> _Data excerpts_
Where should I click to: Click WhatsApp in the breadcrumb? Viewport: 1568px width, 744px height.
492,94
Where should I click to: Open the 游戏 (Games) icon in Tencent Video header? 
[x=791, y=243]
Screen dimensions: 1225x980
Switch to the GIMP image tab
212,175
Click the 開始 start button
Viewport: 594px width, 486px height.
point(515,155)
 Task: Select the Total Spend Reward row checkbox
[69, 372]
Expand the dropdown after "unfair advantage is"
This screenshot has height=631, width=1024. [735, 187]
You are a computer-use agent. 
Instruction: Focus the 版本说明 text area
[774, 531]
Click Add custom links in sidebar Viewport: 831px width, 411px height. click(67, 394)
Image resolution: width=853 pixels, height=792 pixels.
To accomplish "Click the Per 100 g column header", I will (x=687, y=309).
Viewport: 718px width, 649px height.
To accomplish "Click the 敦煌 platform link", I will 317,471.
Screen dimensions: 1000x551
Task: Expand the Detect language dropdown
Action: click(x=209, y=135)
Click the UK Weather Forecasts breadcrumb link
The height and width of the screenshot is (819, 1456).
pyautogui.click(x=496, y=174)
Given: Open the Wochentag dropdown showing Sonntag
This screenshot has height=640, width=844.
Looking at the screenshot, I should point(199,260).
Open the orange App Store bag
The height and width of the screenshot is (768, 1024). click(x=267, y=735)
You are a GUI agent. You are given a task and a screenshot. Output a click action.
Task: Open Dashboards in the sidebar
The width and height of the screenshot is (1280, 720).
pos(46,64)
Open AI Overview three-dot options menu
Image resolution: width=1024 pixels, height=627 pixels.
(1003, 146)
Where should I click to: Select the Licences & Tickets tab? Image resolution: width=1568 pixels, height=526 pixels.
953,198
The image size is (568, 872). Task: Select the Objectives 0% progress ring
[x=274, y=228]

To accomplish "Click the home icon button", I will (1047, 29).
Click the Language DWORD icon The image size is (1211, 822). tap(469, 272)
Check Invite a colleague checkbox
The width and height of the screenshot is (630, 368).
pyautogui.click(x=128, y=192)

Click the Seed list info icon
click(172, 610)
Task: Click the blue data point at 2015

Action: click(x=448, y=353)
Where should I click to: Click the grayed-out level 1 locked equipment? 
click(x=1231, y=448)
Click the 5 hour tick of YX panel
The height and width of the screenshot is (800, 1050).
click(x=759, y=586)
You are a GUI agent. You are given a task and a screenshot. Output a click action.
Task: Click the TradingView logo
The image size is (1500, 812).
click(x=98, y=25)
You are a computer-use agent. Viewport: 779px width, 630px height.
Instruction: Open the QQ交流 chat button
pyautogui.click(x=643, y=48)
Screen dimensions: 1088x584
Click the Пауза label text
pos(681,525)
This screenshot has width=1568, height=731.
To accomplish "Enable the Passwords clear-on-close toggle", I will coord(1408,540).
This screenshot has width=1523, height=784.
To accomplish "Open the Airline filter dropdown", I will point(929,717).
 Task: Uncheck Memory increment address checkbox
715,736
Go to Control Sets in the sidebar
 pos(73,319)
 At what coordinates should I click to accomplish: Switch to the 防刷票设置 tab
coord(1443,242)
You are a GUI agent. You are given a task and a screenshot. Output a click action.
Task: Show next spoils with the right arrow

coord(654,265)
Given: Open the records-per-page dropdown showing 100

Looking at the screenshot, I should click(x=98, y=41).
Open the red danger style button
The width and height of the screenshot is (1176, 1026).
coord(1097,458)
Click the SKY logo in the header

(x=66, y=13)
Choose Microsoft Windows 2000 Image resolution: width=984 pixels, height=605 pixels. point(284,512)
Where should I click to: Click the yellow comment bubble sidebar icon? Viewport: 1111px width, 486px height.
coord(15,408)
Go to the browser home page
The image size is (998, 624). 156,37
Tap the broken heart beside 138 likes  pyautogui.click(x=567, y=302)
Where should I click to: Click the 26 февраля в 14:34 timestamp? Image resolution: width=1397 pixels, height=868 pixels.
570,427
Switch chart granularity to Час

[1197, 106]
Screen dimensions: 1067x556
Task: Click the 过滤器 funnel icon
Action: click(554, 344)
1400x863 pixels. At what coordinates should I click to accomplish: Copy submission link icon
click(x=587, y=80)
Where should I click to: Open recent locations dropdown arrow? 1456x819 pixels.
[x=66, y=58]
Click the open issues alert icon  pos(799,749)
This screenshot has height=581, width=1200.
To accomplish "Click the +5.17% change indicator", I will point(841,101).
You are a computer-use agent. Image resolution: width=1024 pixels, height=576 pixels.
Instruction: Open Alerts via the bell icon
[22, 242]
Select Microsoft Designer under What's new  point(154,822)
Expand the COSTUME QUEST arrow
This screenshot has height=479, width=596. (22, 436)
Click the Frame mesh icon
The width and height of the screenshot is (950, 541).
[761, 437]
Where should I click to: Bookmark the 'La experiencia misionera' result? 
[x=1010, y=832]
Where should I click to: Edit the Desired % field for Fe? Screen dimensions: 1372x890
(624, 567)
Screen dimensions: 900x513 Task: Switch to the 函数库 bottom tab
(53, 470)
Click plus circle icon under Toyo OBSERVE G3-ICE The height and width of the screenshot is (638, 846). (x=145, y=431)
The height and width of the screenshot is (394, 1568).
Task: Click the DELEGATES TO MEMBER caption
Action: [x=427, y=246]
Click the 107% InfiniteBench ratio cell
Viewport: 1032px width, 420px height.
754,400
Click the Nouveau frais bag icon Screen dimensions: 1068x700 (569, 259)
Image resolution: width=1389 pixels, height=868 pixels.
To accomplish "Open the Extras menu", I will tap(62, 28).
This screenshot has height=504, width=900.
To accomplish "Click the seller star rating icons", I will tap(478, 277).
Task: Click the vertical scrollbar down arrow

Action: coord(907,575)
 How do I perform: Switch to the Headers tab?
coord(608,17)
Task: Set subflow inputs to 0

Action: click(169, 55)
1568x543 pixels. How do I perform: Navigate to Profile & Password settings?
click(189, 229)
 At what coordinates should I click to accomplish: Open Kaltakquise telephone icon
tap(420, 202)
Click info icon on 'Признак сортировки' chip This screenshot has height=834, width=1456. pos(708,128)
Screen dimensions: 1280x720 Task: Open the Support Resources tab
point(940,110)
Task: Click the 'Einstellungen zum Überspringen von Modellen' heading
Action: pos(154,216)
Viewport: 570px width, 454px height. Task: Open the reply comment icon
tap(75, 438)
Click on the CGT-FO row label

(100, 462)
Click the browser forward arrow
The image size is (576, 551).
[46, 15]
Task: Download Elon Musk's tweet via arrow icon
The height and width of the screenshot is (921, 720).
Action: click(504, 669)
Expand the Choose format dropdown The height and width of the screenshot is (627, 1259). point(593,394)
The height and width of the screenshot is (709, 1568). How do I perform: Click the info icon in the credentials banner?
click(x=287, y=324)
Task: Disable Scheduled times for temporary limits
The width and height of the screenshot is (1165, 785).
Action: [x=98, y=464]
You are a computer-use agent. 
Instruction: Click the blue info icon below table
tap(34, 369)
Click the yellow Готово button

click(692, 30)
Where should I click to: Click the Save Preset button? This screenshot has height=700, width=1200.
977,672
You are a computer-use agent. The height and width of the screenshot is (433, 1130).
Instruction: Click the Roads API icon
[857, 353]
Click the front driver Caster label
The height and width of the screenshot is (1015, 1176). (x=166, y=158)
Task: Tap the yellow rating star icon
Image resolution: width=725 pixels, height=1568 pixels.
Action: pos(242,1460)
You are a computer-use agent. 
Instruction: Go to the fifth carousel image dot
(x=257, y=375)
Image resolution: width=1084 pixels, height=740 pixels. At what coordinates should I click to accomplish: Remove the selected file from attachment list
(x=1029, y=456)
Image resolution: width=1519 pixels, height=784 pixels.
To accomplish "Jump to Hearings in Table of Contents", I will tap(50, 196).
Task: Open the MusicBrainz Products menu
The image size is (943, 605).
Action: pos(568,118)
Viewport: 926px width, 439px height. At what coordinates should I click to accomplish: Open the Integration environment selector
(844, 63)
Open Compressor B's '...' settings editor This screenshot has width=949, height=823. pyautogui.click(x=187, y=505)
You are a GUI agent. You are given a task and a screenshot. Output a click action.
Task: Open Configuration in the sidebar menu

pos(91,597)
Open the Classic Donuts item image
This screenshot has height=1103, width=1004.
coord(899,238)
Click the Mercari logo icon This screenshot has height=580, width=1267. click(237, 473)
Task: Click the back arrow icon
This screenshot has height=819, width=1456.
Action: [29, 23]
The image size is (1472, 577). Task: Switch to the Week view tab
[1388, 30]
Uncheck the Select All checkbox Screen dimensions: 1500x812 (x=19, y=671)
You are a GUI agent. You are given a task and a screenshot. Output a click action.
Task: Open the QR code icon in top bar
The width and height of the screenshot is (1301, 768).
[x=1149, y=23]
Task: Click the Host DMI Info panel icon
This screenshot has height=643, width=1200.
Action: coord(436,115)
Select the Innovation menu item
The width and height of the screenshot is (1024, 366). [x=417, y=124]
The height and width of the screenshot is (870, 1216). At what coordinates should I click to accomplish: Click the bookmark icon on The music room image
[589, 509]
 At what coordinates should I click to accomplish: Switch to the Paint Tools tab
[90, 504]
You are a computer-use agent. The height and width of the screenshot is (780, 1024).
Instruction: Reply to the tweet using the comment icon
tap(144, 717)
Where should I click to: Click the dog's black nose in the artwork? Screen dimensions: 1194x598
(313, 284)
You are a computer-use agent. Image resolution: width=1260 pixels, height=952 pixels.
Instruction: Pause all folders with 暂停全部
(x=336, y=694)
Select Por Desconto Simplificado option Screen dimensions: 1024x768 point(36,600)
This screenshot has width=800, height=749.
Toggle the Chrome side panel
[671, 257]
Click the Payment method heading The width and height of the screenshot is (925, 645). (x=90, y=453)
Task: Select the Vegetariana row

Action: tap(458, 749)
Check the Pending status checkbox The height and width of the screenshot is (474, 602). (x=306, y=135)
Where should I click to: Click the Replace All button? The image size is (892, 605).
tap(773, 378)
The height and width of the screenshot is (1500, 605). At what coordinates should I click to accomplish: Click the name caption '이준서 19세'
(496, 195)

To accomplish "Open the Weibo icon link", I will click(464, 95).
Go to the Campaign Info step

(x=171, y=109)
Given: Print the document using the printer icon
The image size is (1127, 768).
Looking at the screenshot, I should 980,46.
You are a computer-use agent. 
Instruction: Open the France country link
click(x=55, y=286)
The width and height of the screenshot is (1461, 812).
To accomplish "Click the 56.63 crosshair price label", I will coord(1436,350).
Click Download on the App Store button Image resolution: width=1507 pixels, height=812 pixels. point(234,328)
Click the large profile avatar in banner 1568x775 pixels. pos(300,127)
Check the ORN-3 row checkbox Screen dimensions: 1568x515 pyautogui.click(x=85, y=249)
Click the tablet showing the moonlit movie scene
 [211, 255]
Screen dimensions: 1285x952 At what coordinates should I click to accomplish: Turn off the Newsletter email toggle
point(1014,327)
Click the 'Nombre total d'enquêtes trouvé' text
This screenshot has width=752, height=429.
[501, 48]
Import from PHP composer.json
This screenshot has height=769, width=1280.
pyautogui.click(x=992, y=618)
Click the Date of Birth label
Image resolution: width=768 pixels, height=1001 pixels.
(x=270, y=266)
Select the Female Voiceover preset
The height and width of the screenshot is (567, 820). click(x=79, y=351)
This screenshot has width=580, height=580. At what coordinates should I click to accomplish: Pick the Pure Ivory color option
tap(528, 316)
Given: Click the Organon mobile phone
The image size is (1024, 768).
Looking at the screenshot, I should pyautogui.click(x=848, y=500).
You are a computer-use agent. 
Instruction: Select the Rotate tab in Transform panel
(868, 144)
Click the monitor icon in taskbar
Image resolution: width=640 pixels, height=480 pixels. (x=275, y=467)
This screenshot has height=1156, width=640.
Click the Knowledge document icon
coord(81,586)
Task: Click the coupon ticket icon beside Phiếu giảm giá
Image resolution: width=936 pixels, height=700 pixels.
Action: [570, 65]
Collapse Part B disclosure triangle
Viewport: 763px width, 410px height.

> _Work instruction_
For the listing above, print only the lines starting at the line containing "Instruction: Click the Roads API icon" and ending at the line containing "Task: Tap the yellow rating star icon", exactly, both included.

> _Output for this task_
Instruction: Click the Roads API icon
[857, 353]
Click the front driver Caster label
The height and width of the screenshot is (1015, 1176). (x=166, y=158)
Task: Tap the yellow rating star icon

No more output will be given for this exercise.